Every time we go upcountry, which is often against our will, we clean out the Cupboard. As I wipe away the dust and cobwebs, slap frantically at spiders, and replace the newspaper lining, I can almost hear a “thank you” in its creaking joints. Things like that make it hard to remember that the Cupboard actually belongs to my mother, and not to my father’s mother.
On her wedding day, a Nandi bride (ideally, I’m told) receives two gifts from her parents. From her father, she gets a cow that’s in calf, so that when the first child comes along, she does not need to worry about buying milk. From her mother, she gets a cupboard, along with some utensils – cups, plates, sotonik (traditional gourds) for mursik (sour milk) – because when you go into your husband’s house, you must be prepared, and you can’t very well expect him, a man, to set up your kitchen for you.

The Cupboard is a symbol, in the way that gifts given to you in ritual by your mother must be. For my mother, it is a piece of her own home coming with her to a new life, to a rearranged hierarchy of roles. No wonder she looked like she might swat me when I suggested she replace it.

I used to hope that my mother wouldn’t give me such a plain piece when I eventually got married. After all, she didn’t take the Cupboard with her to Nairobi when she received it, to the place where she would raise her family and build her career. Instead, she left it behind, with her mother-in-law, in the rural life she had left for the city – a sure sign that the Cupboard had no place in the life and style she was going to pursue. I hoped she would think of this, and select for me furniture that appealed to my born-tao sensibilities. After all, my name literally means she who was born in a modern place, kwa wazungu.

Now that I no longer harbour dreams of white gowns and intentions of married life, I think often about what I will be taking from her: the chance to make the choice between buying a cupboard for me and having one made; the careful selection of just the right wood, the right colour, the right size; the knowledge that the plates, glasses, and cups she buys will usher me into my new responsibilities as wife and mother; the gathering of women in the community to make and decorate sotonik for me because even though I don’t drink mursik, my Nandi-ness remains one of the parts that make up my whole.
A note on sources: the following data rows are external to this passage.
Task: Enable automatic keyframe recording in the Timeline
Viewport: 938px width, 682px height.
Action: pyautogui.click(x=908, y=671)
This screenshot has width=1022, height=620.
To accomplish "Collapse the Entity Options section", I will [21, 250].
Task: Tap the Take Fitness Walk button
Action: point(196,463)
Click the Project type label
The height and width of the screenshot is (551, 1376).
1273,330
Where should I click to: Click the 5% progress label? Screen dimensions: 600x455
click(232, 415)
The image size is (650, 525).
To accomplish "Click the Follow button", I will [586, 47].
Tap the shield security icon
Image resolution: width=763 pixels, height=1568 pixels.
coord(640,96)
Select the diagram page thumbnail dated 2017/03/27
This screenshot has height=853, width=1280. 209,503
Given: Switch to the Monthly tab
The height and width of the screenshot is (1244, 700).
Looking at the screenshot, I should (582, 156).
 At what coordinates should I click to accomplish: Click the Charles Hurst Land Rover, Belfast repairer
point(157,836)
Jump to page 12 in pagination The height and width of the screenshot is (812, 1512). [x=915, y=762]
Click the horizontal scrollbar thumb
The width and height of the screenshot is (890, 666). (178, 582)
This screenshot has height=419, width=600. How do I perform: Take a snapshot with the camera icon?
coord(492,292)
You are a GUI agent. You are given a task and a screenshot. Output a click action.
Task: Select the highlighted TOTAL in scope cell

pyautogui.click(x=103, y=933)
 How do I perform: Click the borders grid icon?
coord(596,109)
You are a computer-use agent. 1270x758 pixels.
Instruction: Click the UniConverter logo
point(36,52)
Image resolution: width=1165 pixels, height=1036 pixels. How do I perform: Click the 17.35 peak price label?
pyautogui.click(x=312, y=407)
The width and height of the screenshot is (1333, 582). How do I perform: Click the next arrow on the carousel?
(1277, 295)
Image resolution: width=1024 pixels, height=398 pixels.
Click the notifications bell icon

I wonder whether there is still a way for us both to find joy in this experience regardless of my life choices. Can she be convinced to stray from culture just far enough to give me this gift for an achievement unrelated to marriage, maybe getting a PhD like she has always wanted? Because somewhere between the version of me that wanted her to replace the Cupboard and the one that exists now, I found this knowledge in my heart: that my mother left the Cupboard upcountry, not in her past but as an assurance of her future. When she’s old and grey, like her own mother now is, and she wants to watch the peaceful sunset of her life, she’ll come back here, to the place where the Cupboard is, where this life that we know now began.